Irritating Them All
The man with the gavel, Arlen Specter, 75, of Pennsylvania, Republican chair of the Senate Committee on the Judiciary, is, depending on who's talking, a contradiction, a compromise, or a curse. He has been called pragmatic, erratic, and opportunistic. Over a political life of more than 40 years, he has bucked the odds, defied conventional wisdom, and sailed against the wind. But he's no cliche.
A moderate in a party increasingly controlled by conservatives, Specter is pro-abortion rights in a GOP that is antiabortion to its core. He is a contrarian often at odds with fellow Republicans, not just on abortion but on issues like tax cuts and tobacco litigation. He enjoys quoting a popular Democrat on party fealty: "JFK had the best line on that," Specter says, "when he said that sometimes the party asks too much." But Specter annoys the other side, too. His continued political survival remains a source of deep frustration for Democrats, who see him as perpetually vulnerable--but impossible to beat.
Always, he has been singularly Arlen Specter, infuriating his friends and confounding his enemies. It is hard to know what to expect from Arlen Specter. Which is why it will be so fascinating to watch him this week as he chairs the Judiciary Committee's hearings on Supreme Court nominee John G. Roberts.
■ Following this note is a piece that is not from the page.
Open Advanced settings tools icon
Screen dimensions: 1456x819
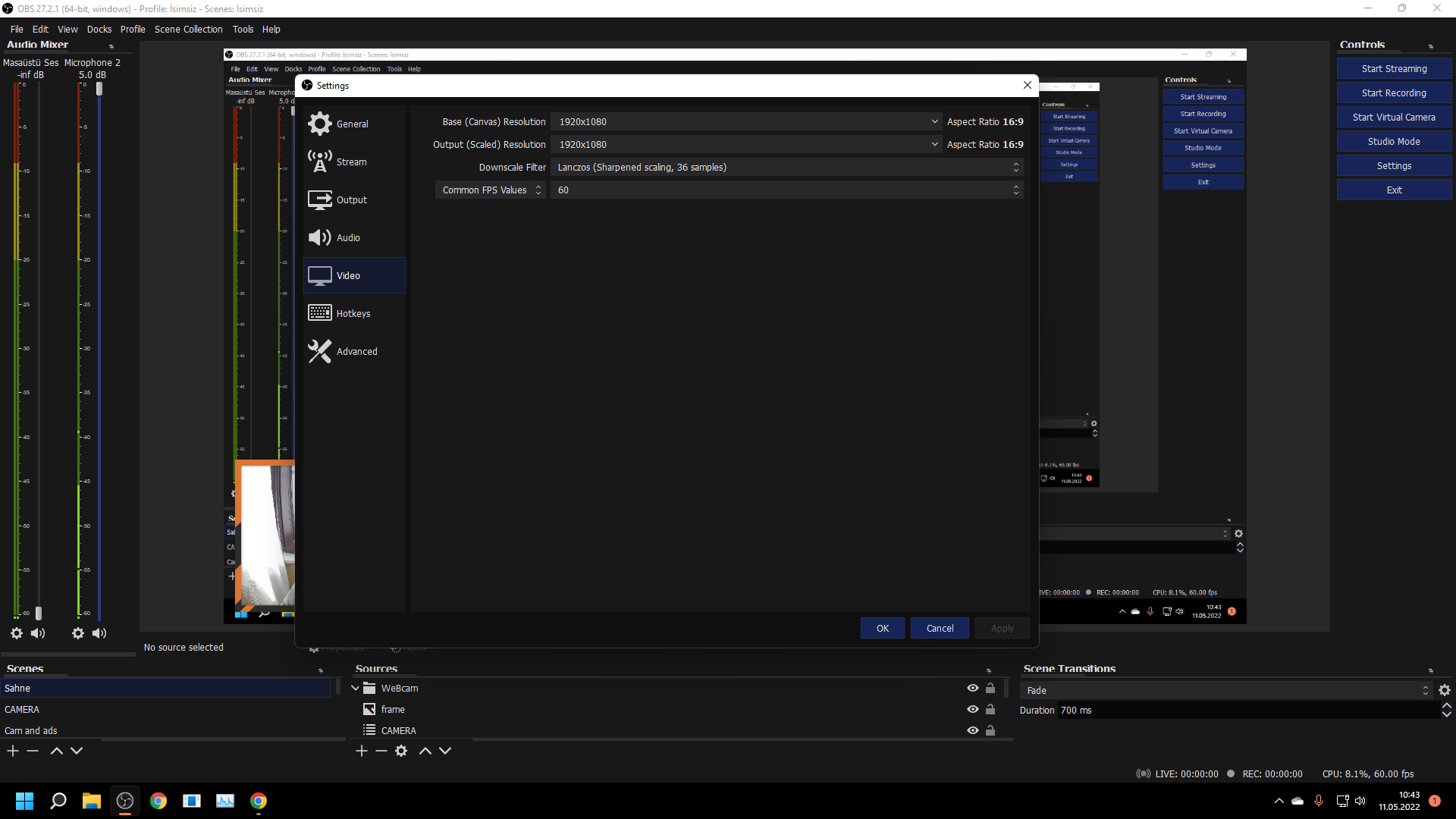[319, 351]
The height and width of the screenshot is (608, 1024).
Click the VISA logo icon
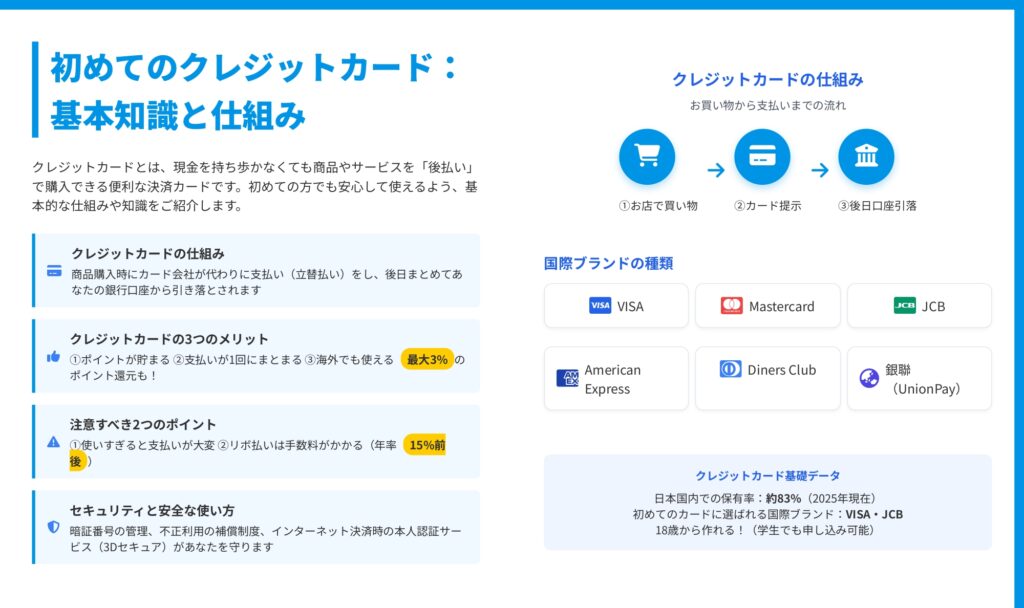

Roots. Born in Kansas in Wichita, Specter grew up in the town of Russell, which also claims former Senate Majority Leader Bob Dole as a native son. Dole was seven years older and a basketball star; Specter was on the debating team at the same high school. Specter's parents were Jewish immigrants, his father from Ukraine, his mother from Russia. His father ran a junkyard.
Specter went east to college, at the University of Pennsylvania, and then, after a stint in the Air Force, graduated from Yale Law School. After three years at a prestigious Philadelphia firm, Specter joined the Philadelphia district attorney's office in 1959 as an assistant D.A. It was while he was a prosecutor in Philadelphia, in December 1963, that he was invited by a law school friend at the Justice Department to join the staff of the Warren Commission. In that position, Specter, dogged and determined, developed the single-bullet theory to explain how a lone gunman had fired the single shot that killed President Kennedy and injured Texas Gov. John Connally, who was in the car with him.
"I now call it the single-bullet conclusion," Specter writes in his memoir, Passion for Truth. "It began as a theory, but when a theory is established by the facts, it deserves to be called a conclusion." As a commission investigator, Specter drafted 78 questions to ask Lyndon Johnson, "who would, under other circumstances, have been considered a prime suspect." Specter said he didn't think Johnson had anything to do with the assassination, but "no self-respecting investigator would omit a thorough investigation of the slain president's successor." Those questions were never asked, because Johnson submitted just a brief affidavit. But Specter was ready.